19. 19. The internal combustion engine of claims 17 or 18, further comprising an intake manifold comprising a plenum, the plenum leading to the air inlet portion.
20. 20. The internal combustion engine of claim 19, wherein a minimum distance between the fuel orifice and the inlet valve is a proportion of a minimum distance between a longitudinal axis of the plenum and the inlet valve, in the range of 45% to 75%, optionally in the range of 55% to 65%, for example 59%.
21. 21. The internal combustion engine of claims 19 or 20, wherein an upstream portion of the intake runner and the plenum are formed as a single monolithic piece of material, e.g. a single casting or single forging, said upstream portion comprising the air inlet portion.
22. 22. A working machine comprising the intake runner of any one of claims 1 to 16, or the internal combustion engine of any one of claims 17 to 21.
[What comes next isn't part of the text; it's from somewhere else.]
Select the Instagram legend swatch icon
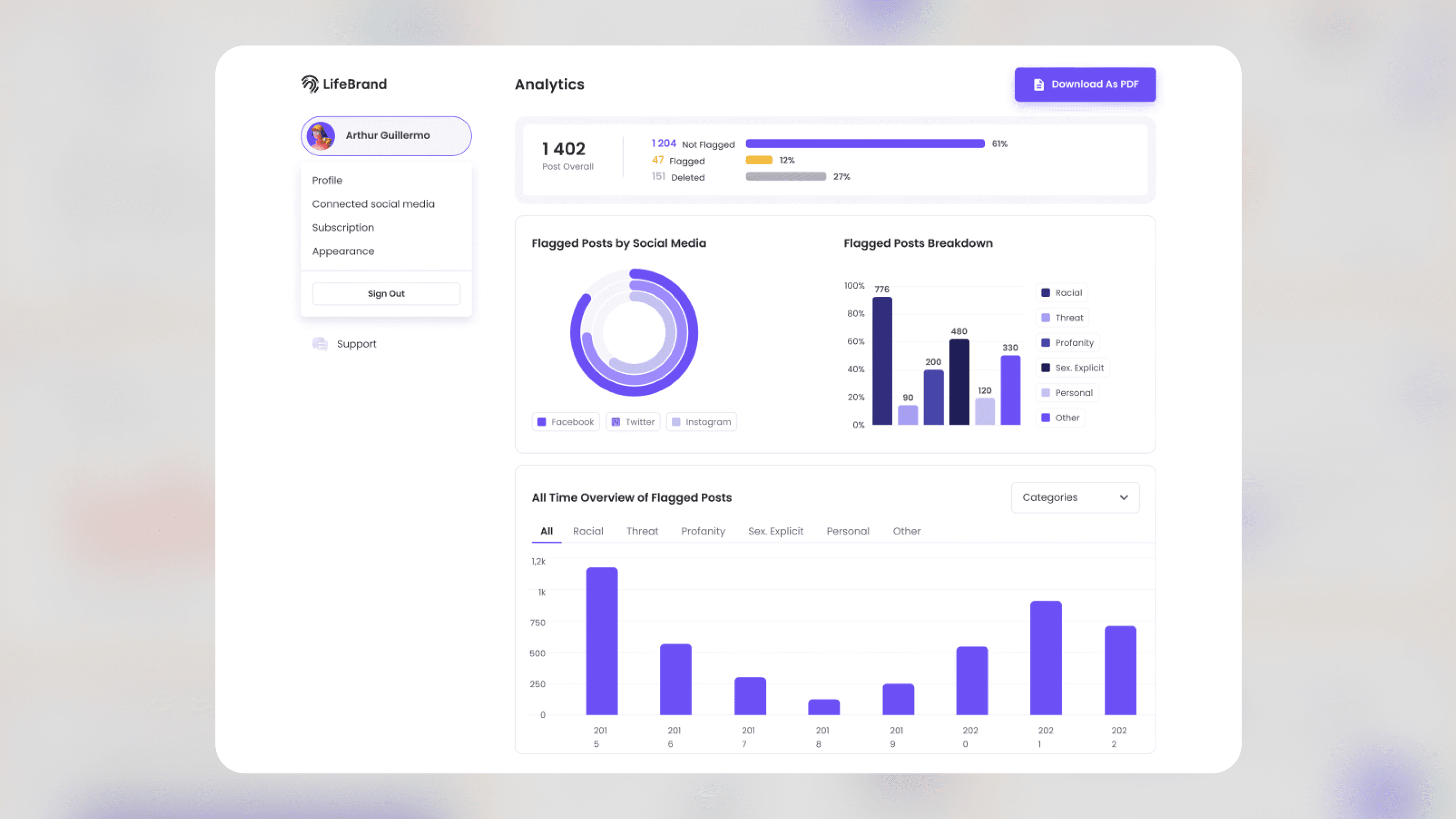Image resolution: width=1456 pixels, height=819 pixels. pyautogui.click(x=676, y=421)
23. 23. A method of manufacturing an intake runner for an internal combustion engine, the method comprising the steps of: forming an intake runner via a casting or forging process, the intake runner comprising an air inlet portion, an outlet portion, an intake passage configured to transport air from the air inlet portion to the outlet portion, and a protrusion projecting into the intake passage and configured to disrupt air flowing along the intake passage from the air inlet portion to the outlet portion, wherein the intake runner comprises a wall defining the intake passage, and wherein the protrusion and said wall are formed as a single monolithic piece of material; machining an opening in an external surface of the intake runner for receiving an injector tip of a fuel injector therein; and machining a fuel orifice in the protrusion, the fuel orifice within the intake passage, wherein the fuel orifice is in fluid communication with the opening such that, in use, a fuel injected into the opening is injected into the intake passage via the fuel orifice.
24. 24. The method of claim 23, further comprising the steps of: machining a fuel injection passage in the intake runner, wherein the fuel injection passage is in fluid communication with the opening, and the fuel orifice provides an outlet to the fluid injection passage, such that, in use, a fuel injected into the opening is injected into the intake passage via the fuel injection passage.
25. 25. The method of claim 24, wherein the step of machining the fuel injection passage in the intake runner includes machining the fuel orifice in the protrusion.